Start
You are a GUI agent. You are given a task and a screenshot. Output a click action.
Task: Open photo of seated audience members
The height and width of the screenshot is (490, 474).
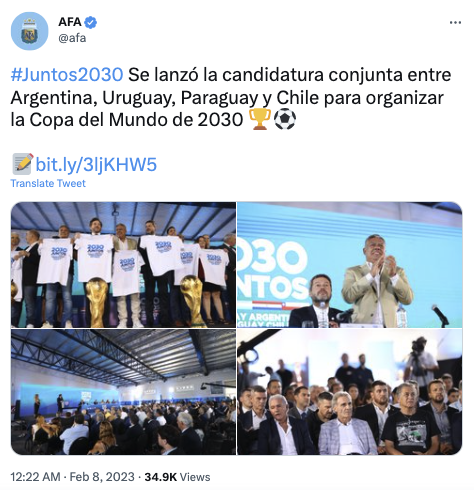[x=350, y=392]
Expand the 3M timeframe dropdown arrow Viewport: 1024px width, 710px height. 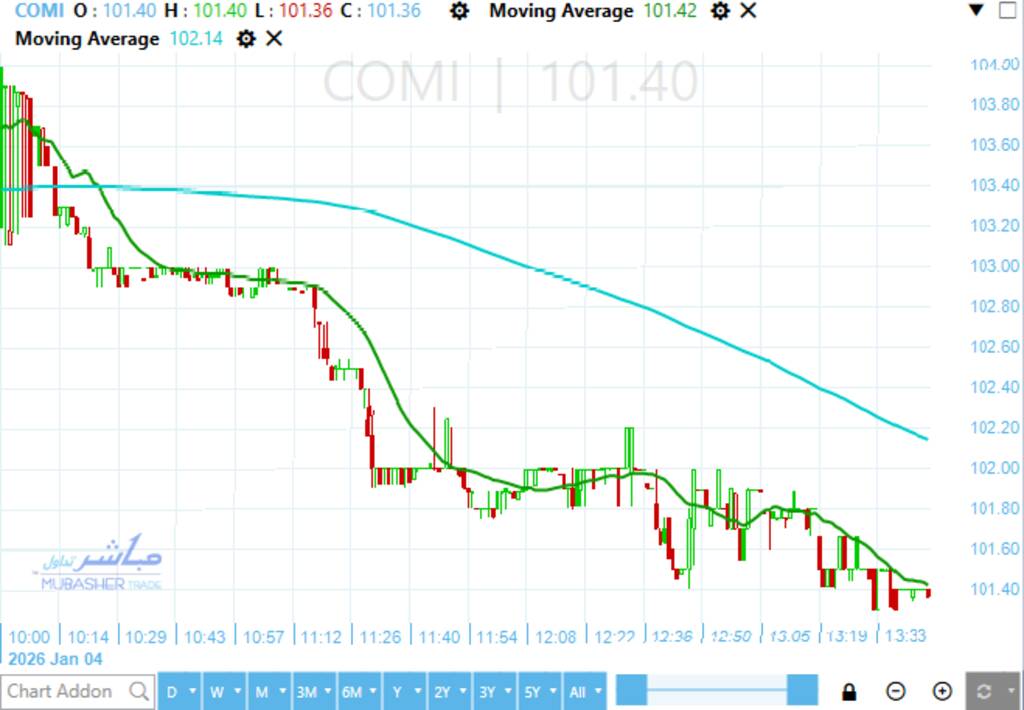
End
Reproduce the entries above, replacing every occurrence of "screenshot" with "screen capture" and leaving all other text unchanged. Omit the pictures from your answer.

You are a GUI agent. You are given a task and a screen capture. Output a click action.
Task: Open photo of seated audience members
The height and width of the screen capture is (490, 474).
[x=350, y=392]
Expand the 3M timeframe dropdown arrow Viewport: 1024px width, 710px height. 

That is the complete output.